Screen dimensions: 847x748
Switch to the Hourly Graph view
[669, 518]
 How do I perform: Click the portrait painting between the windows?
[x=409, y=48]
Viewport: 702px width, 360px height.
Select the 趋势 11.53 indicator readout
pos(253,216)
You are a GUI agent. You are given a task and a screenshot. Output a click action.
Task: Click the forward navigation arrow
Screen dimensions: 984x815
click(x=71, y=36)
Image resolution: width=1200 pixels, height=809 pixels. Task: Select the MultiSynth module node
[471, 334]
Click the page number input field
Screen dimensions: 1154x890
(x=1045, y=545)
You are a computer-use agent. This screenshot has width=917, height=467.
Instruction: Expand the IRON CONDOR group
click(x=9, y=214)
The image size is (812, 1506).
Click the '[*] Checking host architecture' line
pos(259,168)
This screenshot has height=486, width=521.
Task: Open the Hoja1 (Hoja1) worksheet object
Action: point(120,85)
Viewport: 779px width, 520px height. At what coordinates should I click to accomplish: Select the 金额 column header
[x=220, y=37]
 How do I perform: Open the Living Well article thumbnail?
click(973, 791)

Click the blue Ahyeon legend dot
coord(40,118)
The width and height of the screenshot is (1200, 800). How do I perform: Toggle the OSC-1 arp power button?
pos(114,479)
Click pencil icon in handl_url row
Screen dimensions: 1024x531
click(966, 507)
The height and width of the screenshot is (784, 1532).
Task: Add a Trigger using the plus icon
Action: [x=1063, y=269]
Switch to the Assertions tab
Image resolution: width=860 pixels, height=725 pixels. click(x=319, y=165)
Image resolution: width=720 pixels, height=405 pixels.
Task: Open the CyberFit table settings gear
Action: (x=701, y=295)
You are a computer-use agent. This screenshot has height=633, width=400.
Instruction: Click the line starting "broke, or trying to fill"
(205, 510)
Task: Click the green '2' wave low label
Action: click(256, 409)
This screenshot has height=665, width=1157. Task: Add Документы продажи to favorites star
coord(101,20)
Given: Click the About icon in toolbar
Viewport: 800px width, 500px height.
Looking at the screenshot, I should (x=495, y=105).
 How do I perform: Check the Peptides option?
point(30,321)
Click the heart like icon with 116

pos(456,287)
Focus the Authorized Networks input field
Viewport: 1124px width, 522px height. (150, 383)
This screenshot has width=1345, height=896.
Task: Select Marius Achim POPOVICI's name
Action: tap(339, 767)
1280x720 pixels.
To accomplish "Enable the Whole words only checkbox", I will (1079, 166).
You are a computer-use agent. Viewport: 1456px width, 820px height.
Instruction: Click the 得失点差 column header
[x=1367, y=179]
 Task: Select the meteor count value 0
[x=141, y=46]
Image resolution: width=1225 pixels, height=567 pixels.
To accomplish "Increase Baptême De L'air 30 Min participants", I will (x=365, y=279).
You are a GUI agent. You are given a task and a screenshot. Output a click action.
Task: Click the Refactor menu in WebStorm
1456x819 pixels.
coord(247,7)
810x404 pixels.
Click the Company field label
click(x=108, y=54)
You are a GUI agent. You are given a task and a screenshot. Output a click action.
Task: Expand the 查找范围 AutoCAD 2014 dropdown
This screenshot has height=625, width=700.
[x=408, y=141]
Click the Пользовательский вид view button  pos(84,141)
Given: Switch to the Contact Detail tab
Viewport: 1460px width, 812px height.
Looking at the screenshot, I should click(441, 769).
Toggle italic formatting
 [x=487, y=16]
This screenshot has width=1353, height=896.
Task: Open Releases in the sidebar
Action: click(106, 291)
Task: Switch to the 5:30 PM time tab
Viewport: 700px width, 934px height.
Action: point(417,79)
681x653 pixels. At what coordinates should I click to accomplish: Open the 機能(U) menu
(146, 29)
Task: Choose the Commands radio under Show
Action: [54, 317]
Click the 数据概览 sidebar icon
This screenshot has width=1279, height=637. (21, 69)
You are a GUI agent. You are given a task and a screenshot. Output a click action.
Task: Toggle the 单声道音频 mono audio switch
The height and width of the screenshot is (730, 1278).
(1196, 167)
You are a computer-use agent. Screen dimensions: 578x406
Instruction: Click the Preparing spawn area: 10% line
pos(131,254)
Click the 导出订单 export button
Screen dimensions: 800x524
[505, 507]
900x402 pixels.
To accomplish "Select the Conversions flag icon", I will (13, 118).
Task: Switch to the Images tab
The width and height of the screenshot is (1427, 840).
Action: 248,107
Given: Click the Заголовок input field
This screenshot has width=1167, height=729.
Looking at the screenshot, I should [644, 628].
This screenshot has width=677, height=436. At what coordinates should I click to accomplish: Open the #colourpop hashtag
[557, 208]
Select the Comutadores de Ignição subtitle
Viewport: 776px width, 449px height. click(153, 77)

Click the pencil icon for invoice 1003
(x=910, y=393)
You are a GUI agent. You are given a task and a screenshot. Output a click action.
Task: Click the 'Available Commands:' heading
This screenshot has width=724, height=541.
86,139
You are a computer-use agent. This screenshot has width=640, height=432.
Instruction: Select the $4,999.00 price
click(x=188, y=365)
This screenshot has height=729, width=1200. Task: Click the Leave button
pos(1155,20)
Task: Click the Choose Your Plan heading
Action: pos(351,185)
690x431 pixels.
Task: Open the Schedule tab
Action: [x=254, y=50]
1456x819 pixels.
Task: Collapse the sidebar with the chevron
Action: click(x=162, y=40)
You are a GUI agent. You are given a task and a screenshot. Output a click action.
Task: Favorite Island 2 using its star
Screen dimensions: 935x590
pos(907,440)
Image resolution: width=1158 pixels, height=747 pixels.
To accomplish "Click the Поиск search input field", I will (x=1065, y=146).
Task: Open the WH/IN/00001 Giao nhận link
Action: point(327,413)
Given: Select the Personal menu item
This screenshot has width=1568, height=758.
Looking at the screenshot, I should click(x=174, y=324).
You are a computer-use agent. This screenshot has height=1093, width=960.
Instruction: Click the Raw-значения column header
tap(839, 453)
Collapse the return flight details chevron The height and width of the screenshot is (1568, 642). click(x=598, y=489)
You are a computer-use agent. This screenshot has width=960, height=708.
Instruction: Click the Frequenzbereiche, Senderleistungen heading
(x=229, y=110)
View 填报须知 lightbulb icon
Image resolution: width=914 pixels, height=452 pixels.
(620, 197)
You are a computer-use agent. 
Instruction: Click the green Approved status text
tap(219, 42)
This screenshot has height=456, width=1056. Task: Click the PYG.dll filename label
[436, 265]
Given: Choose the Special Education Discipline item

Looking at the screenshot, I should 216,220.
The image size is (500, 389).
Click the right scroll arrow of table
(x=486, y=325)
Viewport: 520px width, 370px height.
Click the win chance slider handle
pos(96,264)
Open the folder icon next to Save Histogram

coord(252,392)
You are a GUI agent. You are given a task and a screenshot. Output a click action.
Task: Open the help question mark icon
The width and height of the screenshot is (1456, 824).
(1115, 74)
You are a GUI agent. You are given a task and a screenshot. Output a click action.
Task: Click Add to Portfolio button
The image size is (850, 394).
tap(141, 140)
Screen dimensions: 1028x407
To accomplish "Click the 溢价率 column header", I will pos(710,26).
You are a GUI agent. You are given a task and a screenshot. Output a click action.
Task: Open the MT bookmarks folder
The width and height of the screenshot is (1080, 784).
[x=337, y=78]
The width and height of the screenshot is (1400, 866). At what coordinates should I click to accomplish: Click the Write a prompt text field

────────

### Task item
Each line in the data where the string "computer" occurs should be identified and copied.

### The completed task
You are a computer-use agent. This screenshot has width=917, height=467.
You are a computer-use agent. This screenshot has height=633, width=400.
You are a computer-use agent. Viewport: 1456px width, 820px height.
You are a computer-use agent. Screen dimensions: 578x406
You are a computer-use agent. This screenshot has width=640, height=432.
You are a computer-use agent. This screenshot has height=1093, width=960.
You are a computer-use agent. This screenshot has width=960, height=708.
You are a computer-use agent. 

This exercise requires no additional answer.